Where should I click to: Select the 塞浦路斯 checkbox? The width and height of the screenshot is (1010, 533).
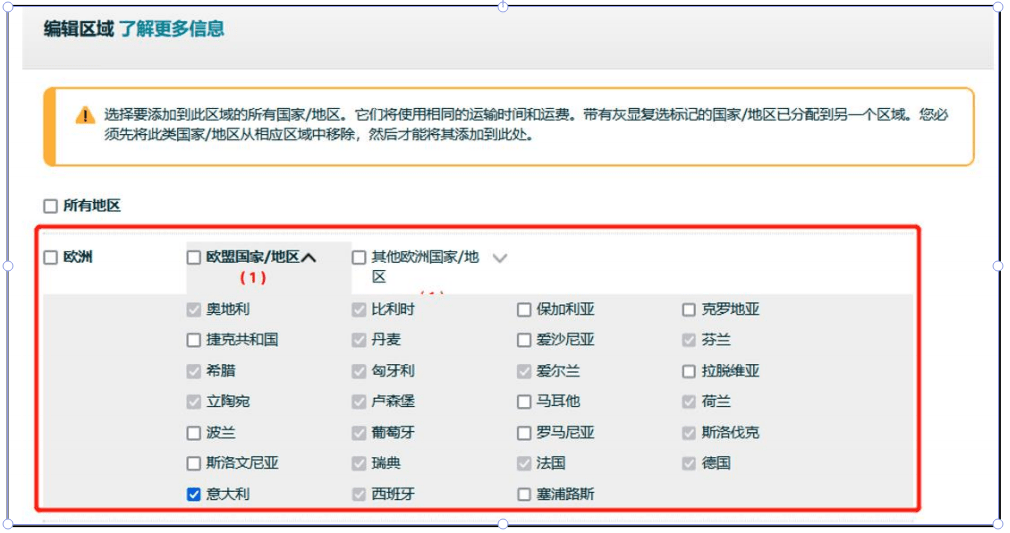coord(524,494)
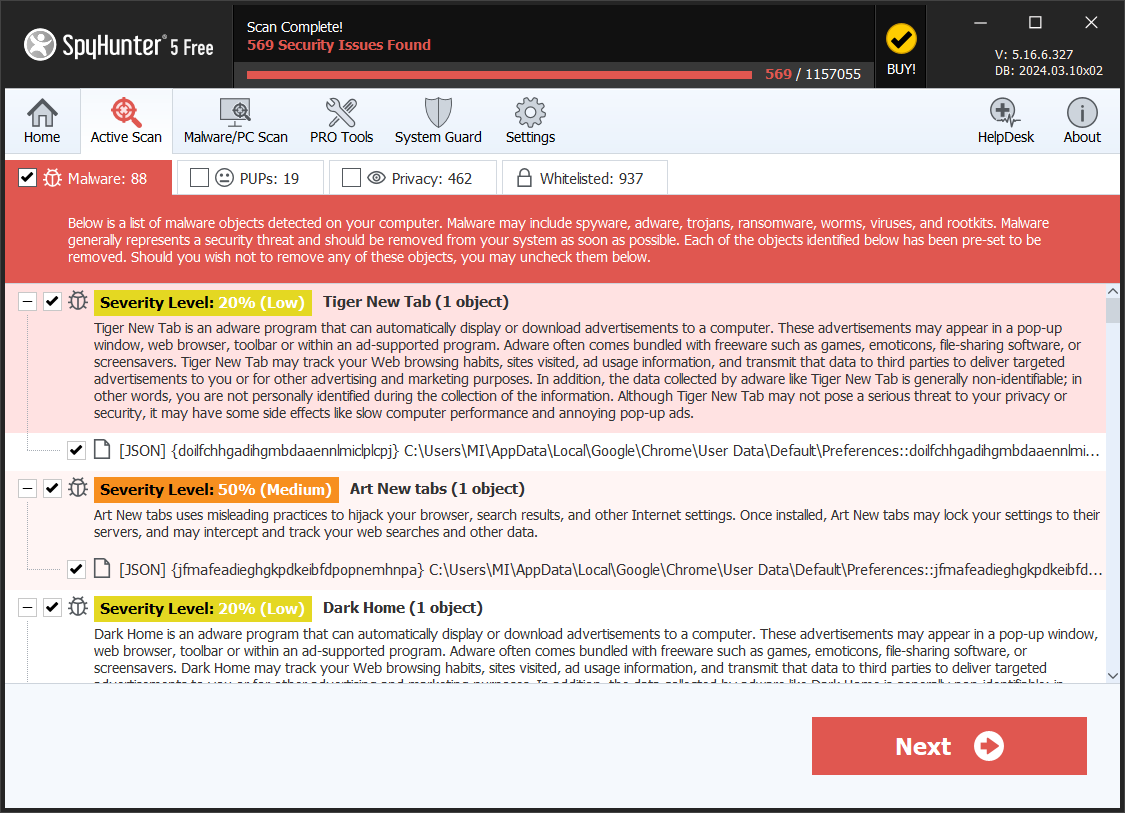Click the red Next button
This screenshot has height=813, width=1125.
pos(948,746)
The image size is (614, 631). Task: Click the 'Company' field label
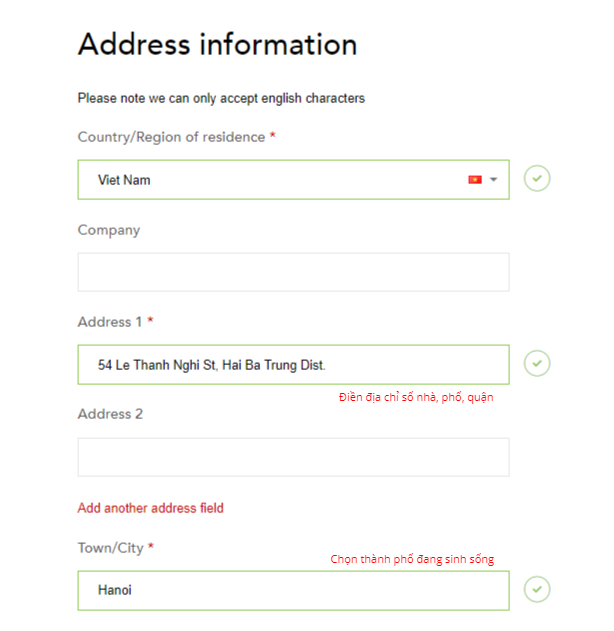(109, 230)
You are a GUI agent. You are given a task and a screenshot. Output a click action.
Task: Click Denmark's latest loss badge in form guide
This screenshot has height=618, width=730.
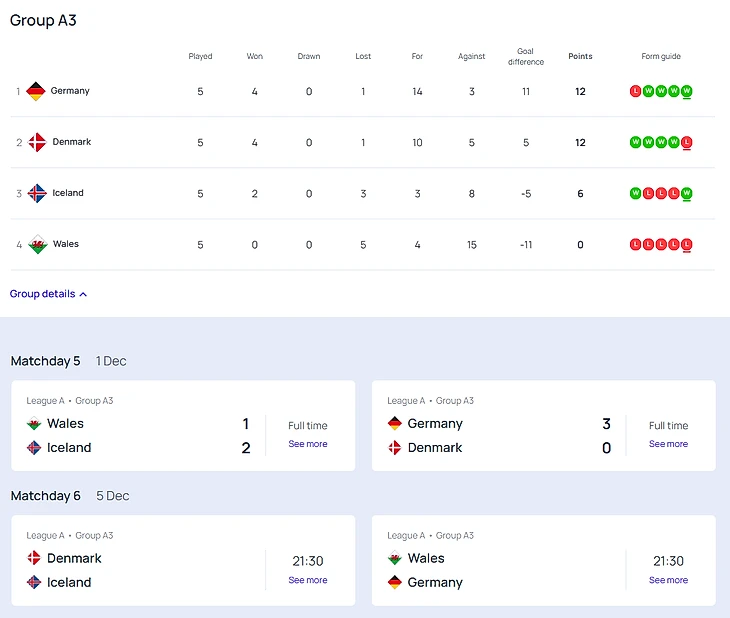click(x=687, y=142)
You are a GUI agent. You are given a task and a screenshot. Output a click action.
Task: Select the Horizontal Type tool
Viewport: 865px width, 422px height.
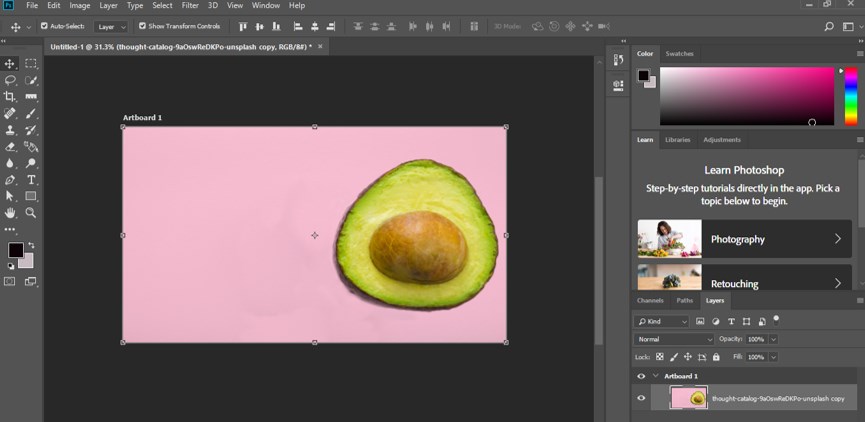pos(31,180)
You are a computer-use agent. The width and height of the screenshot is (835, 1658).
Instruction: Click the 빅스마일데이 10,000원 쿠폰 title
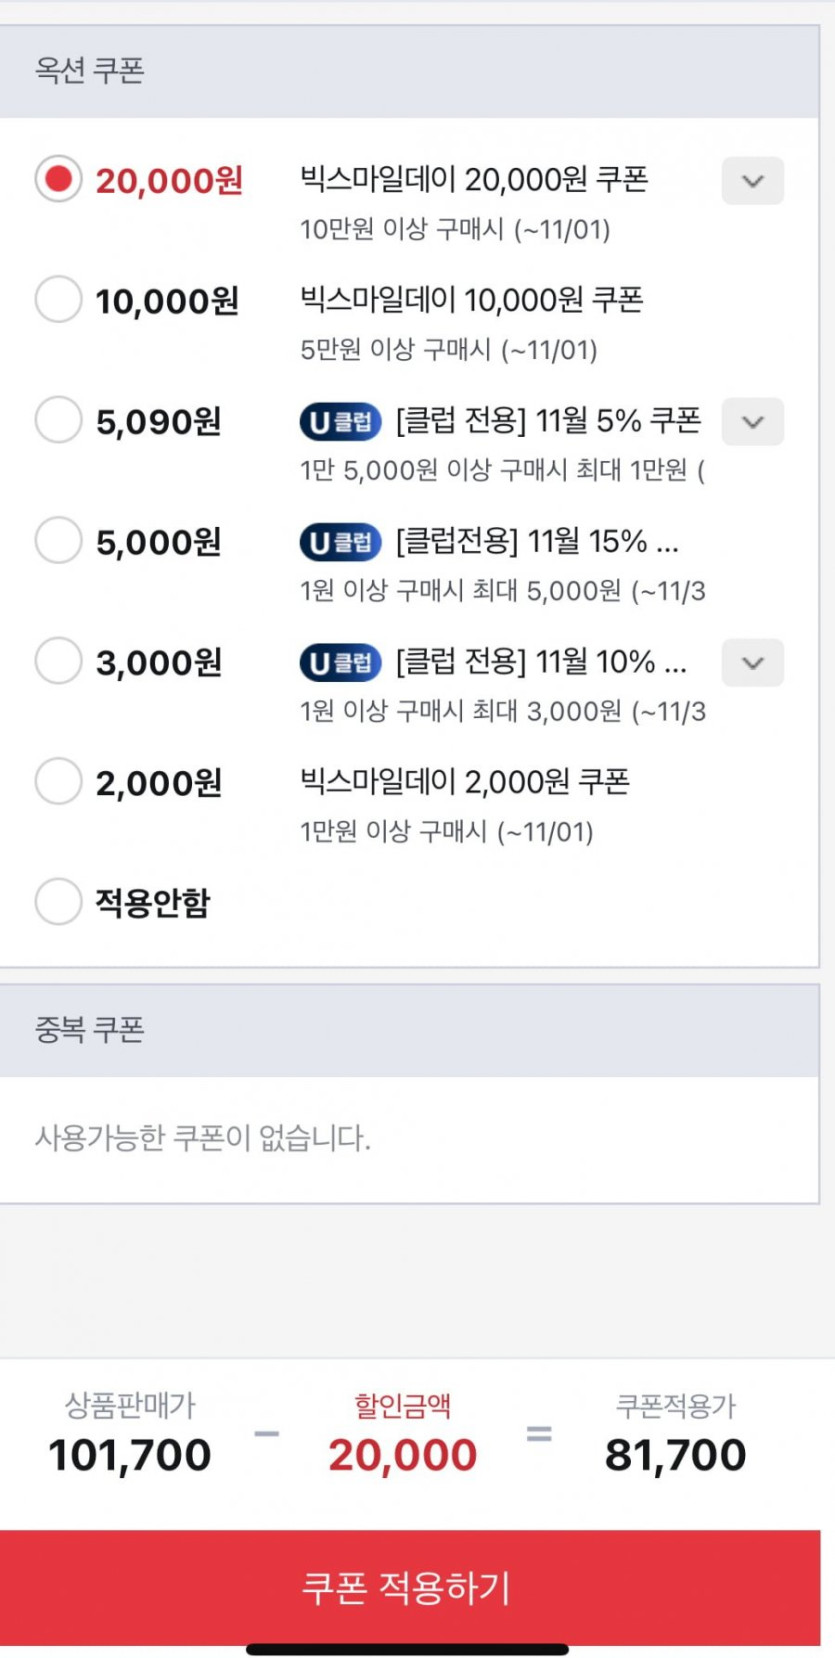click(x=471, y=300)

Set problem:
Copy every row above word for word, leaving out the pictures.

Exercise output:
Where should I click to: Select the 塞浦路斯 checkbox? The width and height of the screenshot is (1010, 533).
coord(524,494)
Click the red Next button
This screenshot has height=813, width=1125.
pos(948,746)
The image size is (614, 631). Task: Click the 'Company' field label
(109, 230)
You are a GUI agent. You are given a task and a screenshot. Output a click action.
Task: Click Denmark's latest loss badge in form guide
This screenshot has height=618, width=730.
click(x=687, y=142)
You are a GUI agent. You are given a task and a screenshot. Output a click action.
Task: Select the Horizontal Type tool
Viewport: 865px width, 422px height.
pos(31,180)
You are a computer-use agent. The width and height of the screenshot is (835, 1658).
Instruction: Click the 빅스마일데이 10,000원 쿠폰 title
click(x=471, y=300)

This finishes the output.